Wang Lei, Yu Juan, Li Yiming, Liu Xiuping, Zhang Zhaoyun
Department of Endocrinology, Huashan Hospital, Fudan University, Shanghai 200040, P.R. China.
Zhonghua Yi Xue Yi Chuan Xue Za Zhi. 2015 Apr;32(2):213-7. doi: 10.3760/cma.j.issn.1003-9406.2015.02.013.
To identify the genetic cause for a Chinese Han family affected with primary hypertrophic osteoarthropathy.
Whole blood and urine samples were collected from a patient and 7 unaffected relatives of the family. The coding sequences and intron/exon boundaries of HPGD and SLCO2A1 genes of the patient were amplified with polymerase chain reaction and sequenced. The genotypes of relatives were subsequently verified. Urinary prostaglandin level was measured with enzyme-linked immunosorbent assay (ELISA).
A homozygous 2-bp deletion in HPGD gene (c.310_311delCT, or p.L104AfsX3) was detected in the patient, and 5 heterozygous carriers were identified in the relatives. The urinary prostaglandin E2 (PGE2) level was significantly elevated (P<0.01), while PGE-M was significantly reduced (P<0.01) in the patient.
Primary hypertrophic osteoarthropathy in this family is caused by a homozygous mutation (c.310_311delCT) in the HPGD gene.
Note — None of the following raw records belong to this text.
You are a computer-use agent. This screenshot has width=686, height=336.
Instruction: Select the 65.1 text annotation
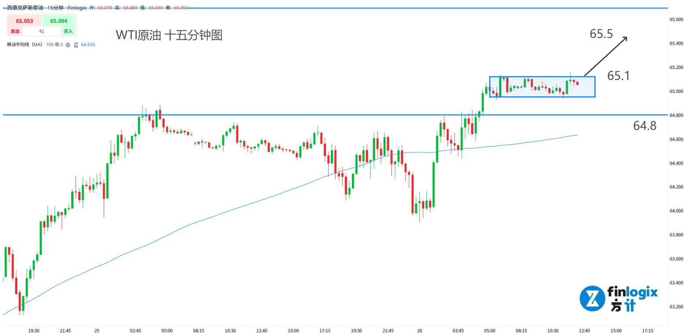pyautogui.click(x=618, y=76)
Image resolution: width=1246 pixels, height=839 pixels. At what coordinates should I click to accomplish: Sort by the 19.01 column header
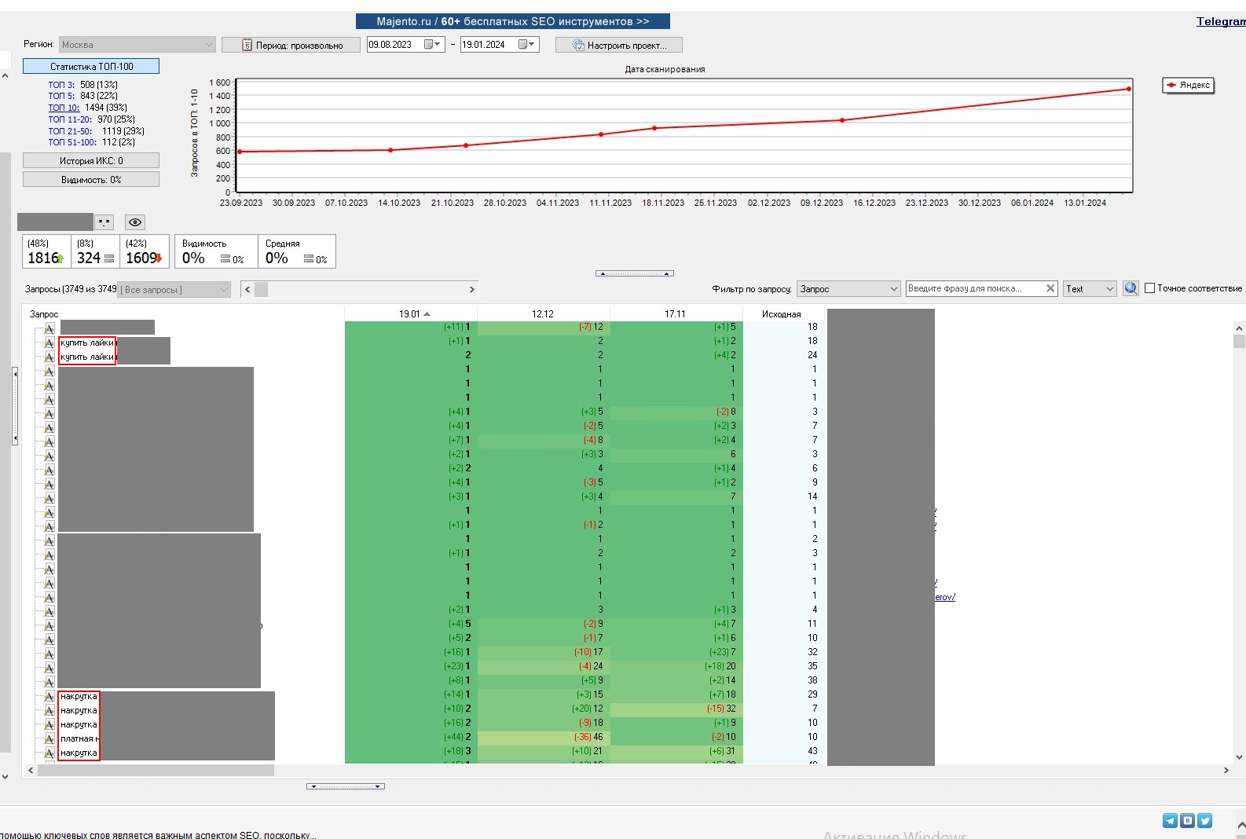[x=410, y=314]
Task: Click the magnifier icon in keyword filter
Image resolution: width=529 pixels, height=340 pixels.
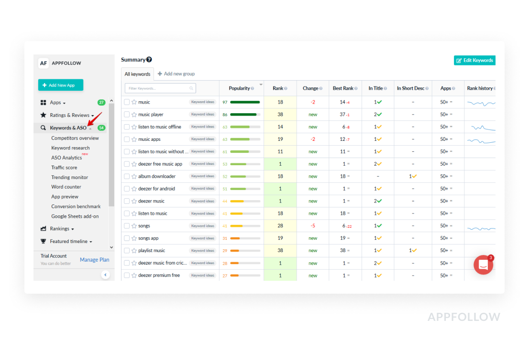Action: (191, 88)
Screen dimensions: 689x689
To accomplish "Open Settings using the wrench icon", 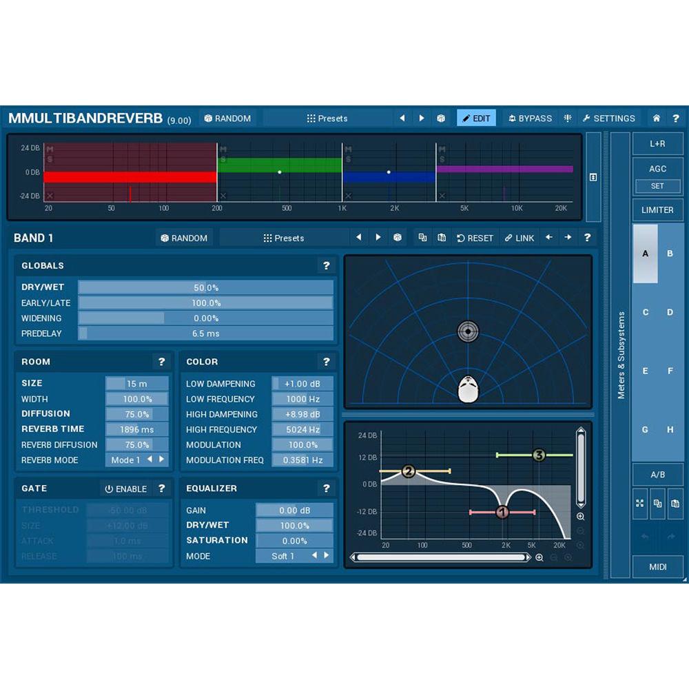I will (x=609, y=118).
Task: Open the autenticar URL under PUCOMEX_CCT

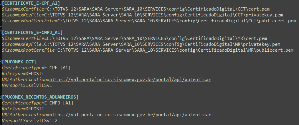Action: pos(130,80)
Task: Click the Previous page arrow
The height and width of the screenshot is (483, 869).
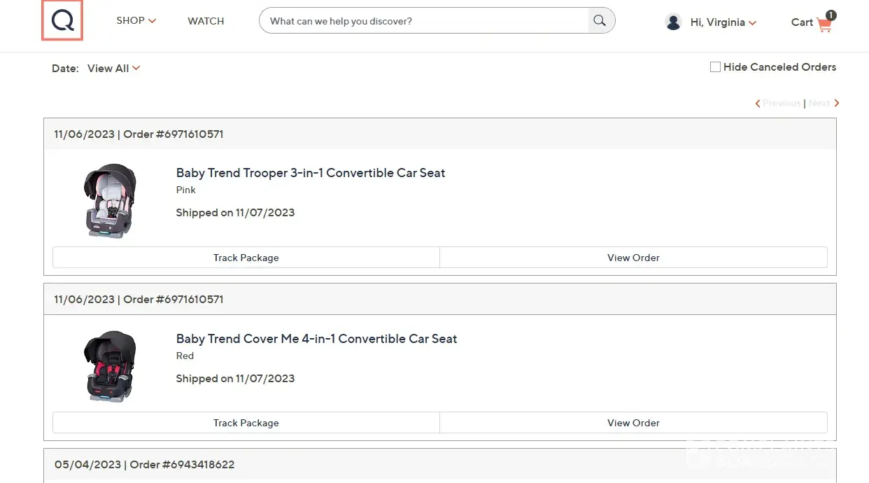Action: tap(758, 104)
确定一个患原发性肥厚性骨关节病的中国汉族家庭的遗传病因。
采集该家庭中一名患者及7名未患病亲属的全血和尿液样本。采用聚合酶链反应扩增患者HPGD和SLCO2A1基因的编码序列及内含子/外显子边界,并进行测序。随后验证亲属的基因型。采用酶联免疫吸附测定(ELISA)法检测尿前列腺素水平。
在患者中检测到HPGD基因纯合2碱基缺失(c.310_311delCT,或p.L104AfsX3),在亲属中鉴定出5名杂合携带者。患者尿前列腺素E2(PGE2)水平显著升高(P<0.01),而PGE-M水平显著降低(P<0.01)。
该家庭的原发性肥厚性骨关节病由HPGD基因的纯合突变(c.310_311delCT)引起。